I also tried giexec.
giexec with VGG failed to find output blob.

nvidia@tegra-ubuntu:~/oss/tensorrt_samples/bin$ ./giexec --deploy=$HOME/VGG_ILSVRC_16_layers_deploy.prototxt.txt --output=prob
deploy: /home/nvidia/VGG_ILSVRC_16_layers_deploy.prototxt.txt
output: prob
Input "data": 3x224x224
could not find output blob prob
Engine could not be created
Engine could not be created

giexec with GoogLeNet succeeds.

nvidia@tegra-ubuntu:~/oss/tensorrt_samples/bin$ ./giexec --deploy=/home/nvidia/oss/tensorrt_samples/bin/googlenet_org/googlenet.prototxt --output=prob
deploy: /home/nvidia/oss/tensorrt_samples/bin/googlenet_org/googlenet.prototxt
output: prob
Input "data": 3x224x224
Output "prob": 1000x1x1
name=data, bindingIndex=0, buffers.size()=2
name=prob, bindingIndex=1, buffers.size()=2
Average over 10 runs is 32.6127 ms.
Average over 10 runs is 16.0368 ms.
Average over 10 runs is 16.0486 ms.
Average over 10 runs is 16.0474 ms.
Average over 10 runs is 16.1648 ms.
Average over 10 runs is 16.1458 ms.
Average over 10 runs is 16.0479 ms.
Average over 10 runs is 16.1553 ms.
Average over 10 runs is 16.0746 ms.
Average over 10 runs is 16.0705 ms.

I examined prototxt of VGG-16 but I couldn’t find what’s wrong with it.
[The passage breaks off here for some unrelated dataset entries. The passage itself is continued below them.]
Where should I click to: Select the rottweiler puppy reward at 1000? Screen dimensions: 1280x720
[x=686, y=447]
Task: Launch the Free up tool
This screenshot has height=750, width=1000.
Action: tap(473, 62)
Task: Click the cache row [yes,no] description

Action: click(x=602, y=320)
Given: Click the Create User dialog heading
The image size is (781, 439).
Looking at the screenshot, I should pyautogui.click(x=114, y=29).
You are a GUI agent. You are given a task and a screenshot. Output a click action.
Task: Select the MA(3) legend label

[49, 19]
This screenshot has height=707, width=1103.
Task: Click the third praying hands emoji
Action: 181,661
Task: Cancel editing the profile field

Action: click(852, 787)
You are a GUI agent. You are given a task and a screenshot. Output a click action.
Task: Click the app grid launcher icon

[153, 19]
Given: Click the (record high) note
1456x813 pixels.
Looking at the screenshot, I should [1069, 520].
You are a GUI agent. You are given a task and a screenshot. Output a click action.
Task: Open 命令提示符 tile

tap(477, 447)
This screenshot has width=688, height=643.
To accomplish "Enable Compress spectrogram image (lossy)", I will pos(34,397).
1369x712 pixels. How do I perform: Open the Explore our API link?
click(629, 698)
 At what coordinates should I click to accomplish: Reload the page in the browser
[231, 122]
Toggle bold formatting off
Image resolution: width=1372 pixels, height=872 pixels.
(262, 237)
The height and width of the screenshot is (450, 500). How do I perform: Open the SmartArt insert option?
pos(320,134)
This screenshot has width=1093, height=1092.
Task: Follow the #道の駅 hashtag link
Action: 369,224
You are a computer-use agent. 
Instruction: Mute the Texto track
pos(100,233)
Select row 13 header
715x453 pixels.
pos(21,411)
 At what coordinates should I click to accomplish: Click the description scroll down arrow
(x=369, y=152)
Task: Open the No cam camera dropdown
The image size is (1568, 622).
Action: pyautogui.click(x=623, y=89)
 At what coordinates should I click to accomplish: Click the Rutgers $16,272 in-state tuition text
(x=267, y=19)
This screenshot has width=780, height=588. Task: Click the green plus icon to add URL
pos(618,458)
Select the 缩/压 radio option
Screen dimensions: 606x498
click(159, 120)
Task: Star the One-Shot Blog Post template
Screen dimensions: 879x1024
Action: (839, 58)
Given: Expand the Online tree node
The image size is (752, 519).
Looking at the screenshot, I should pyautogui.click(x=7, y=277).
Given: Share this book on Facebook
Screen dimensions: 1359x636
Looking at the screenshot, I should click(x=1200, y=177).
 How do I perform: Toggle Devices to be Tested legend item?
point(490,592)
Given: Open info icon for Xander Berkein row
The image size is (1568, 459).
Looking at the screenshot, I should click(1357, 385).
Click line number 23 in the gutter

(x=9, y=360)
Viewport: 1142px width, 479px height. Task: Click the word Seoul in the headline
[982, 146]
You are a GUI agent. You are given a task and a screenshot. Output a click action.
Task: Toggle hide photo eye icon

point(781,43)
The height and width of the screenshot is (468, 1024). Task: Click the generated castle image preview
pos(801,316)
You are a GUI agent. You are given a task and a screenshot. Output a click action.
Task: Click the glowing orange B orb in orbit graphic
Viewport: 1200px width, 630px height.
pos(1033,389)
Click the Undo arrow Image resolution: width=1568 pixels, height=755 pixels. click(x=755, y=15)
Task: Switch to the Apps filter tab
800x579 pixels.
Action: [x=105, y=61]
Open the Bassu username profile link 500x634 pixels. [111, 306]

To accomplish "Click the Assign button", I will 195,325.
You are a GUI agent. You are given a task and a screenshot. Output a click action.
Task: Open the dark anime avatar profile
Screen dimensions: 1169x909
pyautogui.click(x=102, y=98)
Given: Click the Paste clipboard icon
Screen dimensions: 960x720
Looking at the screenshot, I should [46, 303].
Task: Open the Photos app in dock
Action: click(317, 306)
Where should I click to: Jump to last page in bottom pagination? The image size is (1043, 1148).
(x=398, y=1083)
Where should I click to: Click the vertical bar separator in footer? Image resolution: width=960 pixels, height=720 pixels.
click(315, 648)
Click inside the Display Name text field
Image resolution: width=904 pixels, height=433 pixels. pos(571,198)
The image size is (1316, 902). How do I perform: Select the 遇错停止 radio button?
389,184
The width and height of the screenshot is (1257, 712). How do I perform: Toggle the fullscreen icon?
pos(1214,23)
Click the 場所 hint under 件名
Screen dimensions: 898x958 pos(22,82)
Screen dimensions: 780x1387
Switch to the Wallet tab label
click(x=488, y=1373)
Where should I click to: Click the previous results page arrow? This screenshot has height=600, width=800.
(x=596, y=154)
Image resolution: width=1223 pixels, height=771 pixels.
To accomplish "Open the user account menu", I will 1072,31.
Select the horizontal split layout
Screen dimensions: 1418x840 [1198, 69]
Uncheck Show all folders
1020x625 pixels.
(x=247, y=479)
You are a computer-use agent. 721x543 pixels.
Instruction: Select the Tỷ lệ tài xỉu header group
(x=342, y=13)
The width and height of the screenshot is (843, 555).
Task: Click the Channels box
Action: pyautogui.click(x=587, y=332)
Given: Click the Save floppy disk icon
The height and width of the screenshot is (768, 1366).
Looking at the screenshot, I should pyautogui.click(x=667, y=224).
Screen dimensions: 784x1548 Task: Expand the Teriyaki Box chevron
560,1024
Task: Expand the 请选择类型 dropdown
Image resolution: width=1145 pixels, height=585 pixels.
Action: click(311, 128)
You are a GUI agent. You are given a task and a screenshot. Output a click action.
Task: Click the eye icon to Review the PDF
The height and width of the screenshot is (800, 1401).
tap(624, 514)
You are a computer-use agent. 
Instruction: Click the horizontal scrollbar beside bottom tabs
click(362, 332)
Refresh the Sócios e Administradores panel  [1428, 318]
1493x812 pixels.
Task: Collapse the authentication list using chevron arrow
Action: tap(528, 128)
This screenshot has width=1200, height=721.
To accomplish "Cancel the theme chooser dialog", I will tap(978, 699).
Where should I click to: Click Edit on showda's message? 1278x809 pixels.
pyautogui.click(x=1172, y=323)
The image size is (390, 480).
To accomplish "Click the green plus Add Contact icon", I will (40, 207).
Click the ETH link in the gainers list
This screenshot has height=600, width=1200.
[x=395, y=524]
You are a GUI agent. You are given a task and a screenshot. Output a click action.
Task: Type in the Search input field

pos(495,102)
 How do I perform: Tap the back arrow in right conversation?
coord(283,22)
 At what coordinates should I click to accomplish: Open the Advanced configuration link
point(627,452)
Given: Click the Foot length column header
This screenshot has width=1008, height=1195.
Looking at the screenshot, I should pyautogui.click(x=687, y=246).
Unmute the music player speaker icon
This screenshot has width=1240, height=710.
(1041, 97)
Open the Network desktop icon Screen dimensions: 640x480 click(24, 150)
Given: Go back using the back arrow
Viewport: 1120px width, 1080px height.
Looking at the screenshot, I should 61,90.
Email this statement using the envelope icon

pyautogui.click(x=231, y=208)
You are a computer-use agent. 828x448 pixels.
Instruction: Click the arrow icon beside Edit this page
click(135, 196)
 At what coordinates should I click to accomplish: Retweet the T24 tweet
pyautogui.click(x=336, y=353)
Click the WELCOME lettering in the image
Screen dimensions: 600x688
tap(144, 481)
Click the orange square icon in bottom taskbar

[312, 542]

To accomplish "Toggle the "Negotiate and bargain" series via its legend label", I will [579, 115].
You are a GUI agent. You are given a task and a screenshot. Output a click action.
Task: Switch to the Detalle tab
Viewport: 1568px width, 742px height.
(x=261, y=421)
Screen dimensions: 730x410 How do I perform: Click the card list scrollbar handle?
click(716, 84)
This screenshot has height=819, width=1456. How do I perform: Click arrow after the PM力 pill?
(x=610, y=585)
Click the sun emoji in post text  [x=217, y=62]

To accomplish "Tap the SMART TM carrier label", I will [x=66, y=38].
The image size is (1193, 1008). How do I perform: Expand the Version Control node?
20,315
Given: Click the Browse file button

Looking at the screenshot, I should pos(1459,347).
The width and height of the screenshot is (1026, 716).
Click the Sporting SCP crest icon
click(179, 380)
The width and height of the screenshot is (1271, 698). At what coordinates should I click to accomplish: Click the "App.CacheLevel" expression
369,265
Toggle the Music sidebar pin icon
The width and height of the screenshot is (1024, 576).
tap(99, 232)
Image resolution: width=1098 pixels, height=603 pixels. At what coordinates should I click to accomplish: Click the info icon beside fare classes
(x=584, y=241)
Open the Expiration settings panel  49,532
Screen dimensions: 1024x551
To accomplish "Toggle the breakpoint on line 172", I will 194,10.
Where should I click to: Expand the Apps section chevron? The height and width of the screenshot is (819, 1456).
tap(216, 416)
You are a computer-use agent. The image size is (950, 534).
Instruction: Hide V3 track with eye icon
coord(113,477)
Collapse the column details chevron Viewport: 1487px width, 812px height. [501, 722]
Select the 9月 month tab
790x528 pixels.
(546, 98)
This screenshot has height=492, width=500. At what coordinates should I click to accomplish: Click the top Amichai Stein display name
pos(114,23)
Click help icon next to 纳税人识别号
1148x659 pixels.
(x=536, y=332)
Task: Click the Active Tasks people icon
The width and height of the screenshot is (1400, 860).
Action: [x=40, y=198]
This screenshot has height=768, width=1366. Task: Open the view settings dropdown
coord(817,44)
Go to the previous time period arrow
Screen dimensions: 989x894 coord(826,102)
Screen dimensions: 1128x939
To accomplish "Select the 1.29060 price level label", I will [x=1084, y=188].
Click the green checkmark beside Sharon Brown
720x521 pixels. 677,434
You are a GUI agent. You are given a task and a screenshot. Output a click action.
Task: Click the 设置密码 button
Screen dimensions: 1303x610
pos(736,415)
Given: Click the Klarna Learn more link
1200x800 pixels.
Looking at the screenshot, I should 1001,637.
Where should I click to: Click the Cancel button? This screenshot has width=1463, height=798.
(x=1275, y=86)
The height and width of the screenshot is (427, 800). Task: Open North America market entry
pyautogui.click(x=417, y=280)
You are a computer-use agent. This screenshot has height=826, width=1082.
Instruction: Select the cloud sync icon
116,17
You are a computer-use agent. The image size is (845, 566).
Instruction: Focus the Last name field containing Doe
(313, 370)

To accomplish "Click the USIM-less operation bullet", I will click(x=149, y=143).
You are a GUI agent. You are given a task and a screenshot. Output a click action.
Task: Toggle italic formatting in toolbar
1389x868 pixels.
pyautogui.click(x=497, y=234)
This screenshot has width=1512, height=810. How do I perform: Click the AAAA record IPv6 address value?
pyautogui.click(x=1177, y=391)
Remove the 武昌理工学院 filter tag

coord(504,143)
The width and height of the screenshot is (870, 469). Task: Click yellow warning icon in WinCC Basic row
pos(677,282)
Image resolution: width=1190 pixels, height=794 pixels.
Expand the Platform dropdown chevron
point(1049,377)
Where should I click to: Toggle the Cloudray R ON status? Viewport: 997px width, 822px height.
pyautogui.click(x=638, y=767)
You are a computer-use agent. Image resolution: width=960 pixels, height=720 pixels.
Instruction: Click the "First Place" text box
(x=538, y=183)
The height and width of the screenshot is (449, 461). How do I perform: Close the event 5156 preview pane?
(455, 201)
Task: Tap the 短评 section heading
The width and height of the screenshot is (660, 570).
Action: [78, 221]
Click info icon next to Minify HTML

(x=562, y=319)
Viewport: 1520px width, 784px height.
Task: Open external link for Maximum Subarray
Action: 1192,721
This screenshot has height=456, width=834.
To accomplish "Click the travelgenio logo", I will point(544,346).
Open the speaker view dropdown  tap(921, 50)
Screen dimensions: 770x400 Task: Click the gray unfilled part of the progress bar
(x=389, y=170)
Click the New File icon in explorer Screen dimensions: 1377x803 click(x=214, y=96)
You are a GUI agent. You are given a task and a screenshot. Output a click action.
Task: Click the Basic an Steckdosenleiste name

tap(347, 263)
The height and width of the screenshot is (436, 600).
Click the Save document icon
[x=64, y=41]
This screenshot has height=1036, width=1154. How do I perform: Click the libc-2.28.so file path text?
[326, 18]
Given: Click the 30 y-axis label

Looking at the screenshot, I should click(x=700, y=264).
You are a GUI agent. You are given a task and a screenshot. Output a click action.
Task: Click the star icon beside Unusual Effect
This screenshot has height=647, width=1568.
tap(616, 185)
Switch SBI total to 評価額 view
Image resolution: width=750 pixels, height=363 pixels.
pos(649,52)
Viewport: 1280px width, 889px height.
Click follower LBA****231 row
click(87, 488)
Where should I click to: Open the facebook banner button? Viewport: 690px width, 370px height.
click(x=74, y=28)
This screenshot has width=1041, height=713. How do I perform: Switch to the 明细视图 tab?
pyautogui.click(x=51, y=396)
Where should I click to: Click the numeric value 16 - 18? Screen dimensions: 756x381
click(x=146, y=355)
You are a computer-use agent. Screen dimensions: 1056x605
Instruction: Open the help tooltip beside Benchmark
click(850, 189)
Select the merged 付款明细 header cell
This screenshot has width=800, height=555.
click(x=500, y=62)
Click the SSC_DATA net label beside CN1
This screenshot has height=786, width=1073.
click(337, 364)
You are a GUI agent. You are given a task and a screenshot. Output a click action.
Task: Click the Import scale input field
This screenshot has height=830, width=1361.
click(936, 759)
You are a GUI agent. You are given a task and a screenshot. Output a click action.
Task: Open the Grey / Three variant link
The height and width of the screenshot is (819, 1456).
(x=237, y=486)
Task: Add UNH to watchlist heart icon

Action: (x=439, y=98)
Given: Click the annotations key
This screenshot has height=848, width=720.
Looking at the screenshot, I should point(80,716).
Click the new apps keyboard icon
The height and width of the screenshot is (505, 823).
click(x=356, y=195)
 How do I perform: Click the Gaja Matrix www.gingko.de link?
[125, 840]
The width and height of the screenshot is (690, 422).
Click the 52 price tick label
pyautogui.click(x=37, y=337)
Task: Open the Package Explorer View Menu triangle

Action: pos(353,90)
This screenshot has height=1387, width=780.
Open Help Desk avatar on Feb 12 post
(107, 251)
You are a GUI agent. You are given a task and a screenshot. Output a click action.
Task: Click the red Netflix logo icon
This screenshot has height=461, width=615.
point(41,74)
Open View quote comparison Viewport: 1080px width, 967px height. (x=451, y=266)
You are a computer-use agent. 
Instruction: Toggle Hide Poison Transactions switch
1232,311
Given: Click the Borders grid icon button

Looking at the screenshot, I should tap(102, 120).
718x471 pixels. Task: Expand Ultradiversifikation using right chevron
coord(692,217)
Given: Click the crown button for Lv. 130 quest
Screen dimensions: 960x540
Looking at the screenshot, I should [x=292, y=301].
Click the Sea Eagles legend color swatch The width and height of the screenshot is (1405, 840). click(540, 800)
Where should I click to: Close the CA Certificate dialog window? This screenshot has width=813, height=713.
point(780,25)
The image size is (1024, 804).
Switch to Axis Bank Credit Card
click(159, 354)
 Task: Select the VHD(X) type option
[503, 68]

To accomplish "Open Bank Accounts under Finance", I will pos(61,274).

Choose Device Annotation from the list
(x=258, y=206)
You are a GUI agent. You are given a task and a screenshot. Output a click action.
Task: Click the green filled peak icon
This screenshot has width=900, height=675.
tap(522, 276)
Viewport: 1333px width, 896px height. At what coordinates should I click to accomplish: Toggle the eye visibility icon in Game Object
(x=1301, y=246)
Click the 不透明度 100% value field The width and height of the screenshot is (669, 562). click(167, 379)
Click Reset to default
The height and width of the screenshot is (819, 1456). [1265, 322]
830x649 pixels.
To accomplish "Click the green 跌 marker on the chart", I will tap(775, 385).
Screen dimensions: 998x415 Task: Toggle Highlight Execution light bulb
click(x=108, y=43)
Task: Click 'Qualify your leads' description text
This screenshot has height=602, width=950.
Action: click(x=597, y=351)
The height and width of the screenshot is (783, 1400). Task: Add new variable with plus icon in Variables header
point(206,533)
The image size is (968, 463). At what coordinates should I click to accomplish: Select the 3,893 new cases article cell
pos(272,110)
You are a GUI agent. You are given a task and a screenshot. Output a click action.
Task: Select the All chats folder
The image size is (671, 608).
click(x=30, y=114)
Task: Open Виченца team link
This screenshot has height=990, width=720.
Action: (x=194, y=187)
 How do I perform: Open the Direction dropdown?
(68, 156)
Can you give me any advise?

Hi,

Could you share some environment information with us?
Do you use TensorRT on an x86 Linux machine or Jetson?

Thanks.

Hi,

Thank you for your comment.
I used Jetson TX2 installed with both JetPack 3.1 and 3.2 DP.

Thanks.

Move this topic to TX2 board.

Hi,
Our Caffe parser doesn’t support the legacy format. Please refine your prototxt file into standard Caffe format.

Ex.
Modify this:
layers {
bottom: “data”
top: “conv1_1”
name: “conv1_1”
type: CONVOLUTION
convolution_param {
num_output: 64
pad: 1
kernel_size: 3
}
}

To this:
layer {
bottom: “data”
top: “conv1_1”
name: “conv1_1”
type: “Convolution”
convolution_param {
num_output: 64
pad: 1
kernel_size: 3
}
}

You can also find this information in our document:
http://docs.nvidia.com/deeplearning/sdk/tensorrt-developer-guide/index.html#nvcaffeparser
------
Note: NvCaffeParser does not support legacy formats in NVCaffe prototxt; in particular, layer types are expected to be expressed in the prototxt as strings delimited by double quotes.

Thanks.

Hi,

Thank you for your suggestion.

I got following error when I tried as your suggested.
Do you know why this error occurred?

[libprotobuf ERROR google/protobuf/text_format.cc:298] Error parsing text-format ditcaffe.NetParameter: 11:9: Expected integer or identifier, got: "Convolution"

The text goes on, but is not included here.